> **PROBLEM STATEMENT**:
Reproduce the entries that follow precisely, setting aside any images.

> **DATA FOR ANALYSIS**:

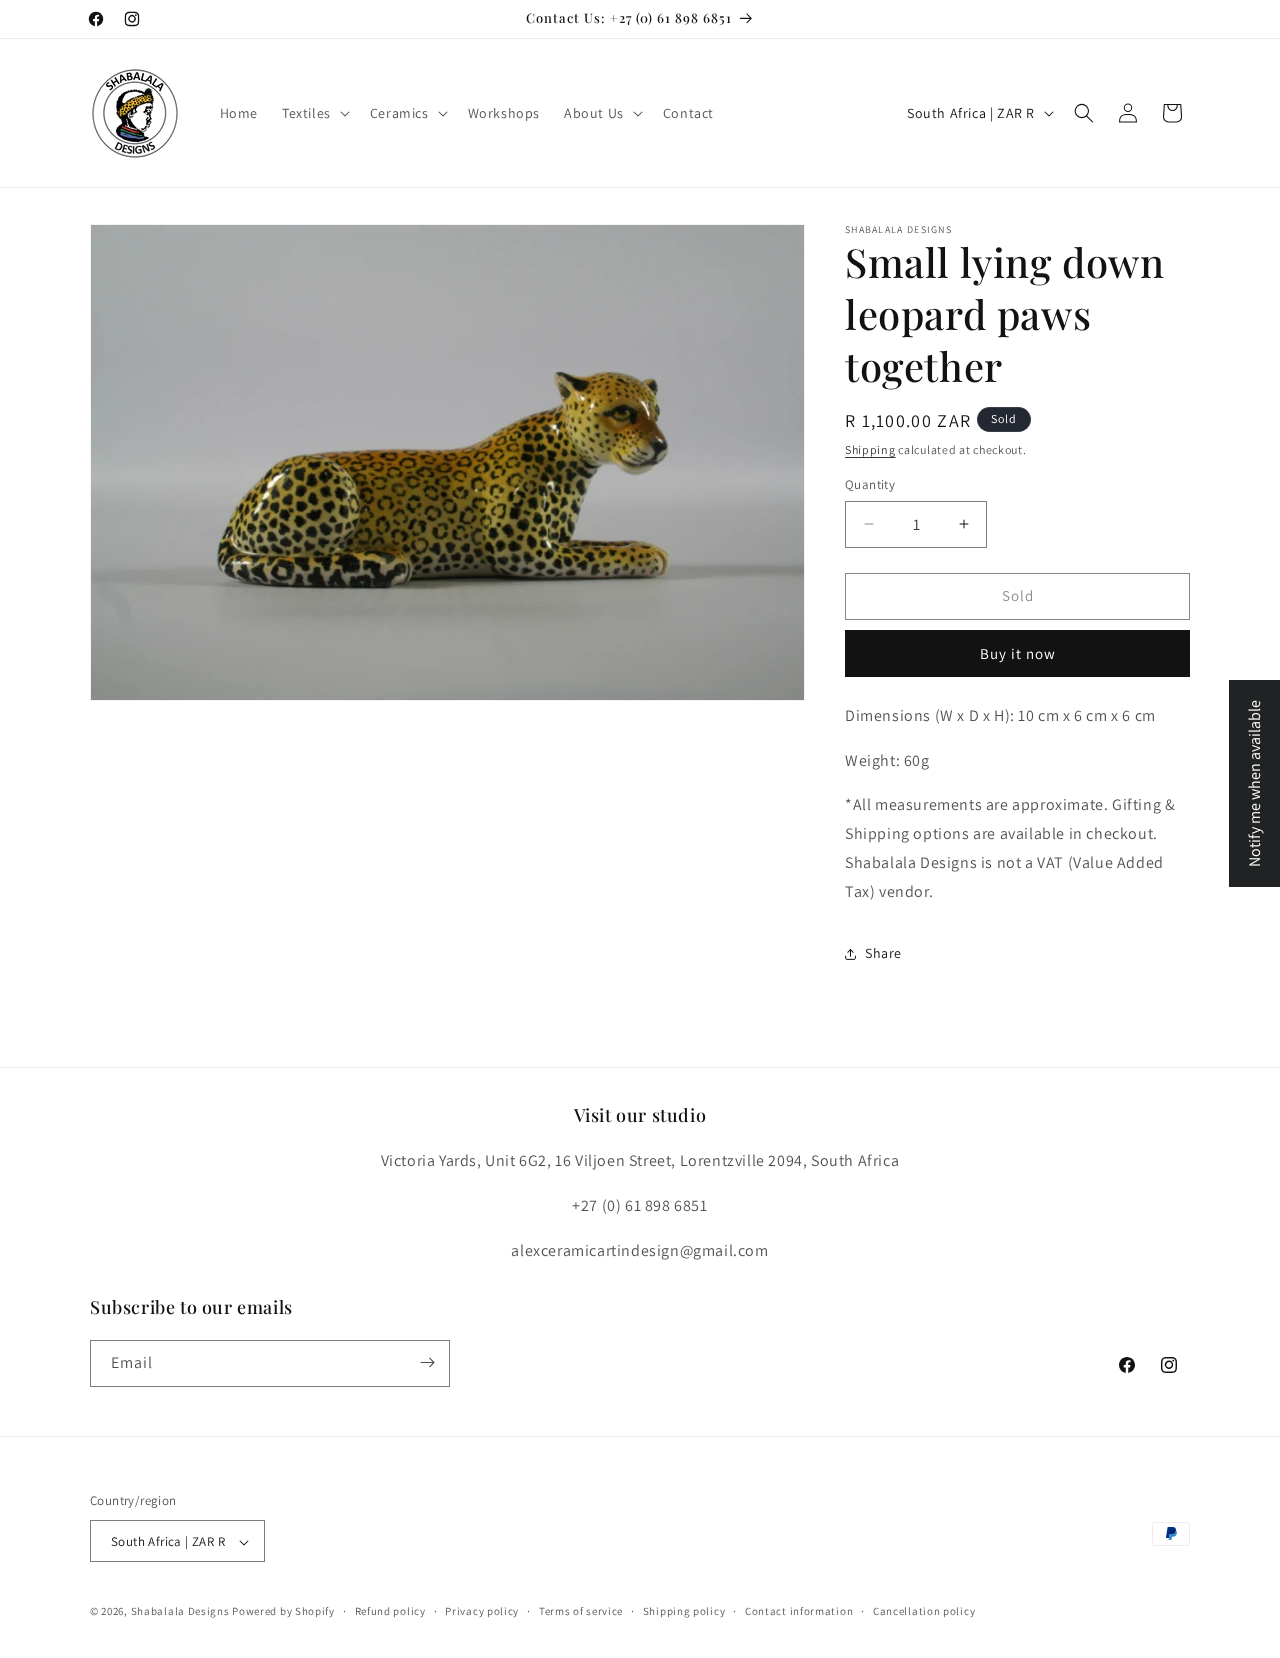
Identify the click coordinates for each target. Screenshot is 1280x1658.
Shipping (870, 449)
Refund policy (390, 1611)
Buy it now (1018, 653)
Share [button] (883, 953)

> **FINAL ANSWER**:
Identify the click coordinates for each target. Screenshot is 1280x1658.
Shipping (870, 449)
Refund policy (390, 1611)
Buy it now (1018, 653)
Share [button] (883, 953)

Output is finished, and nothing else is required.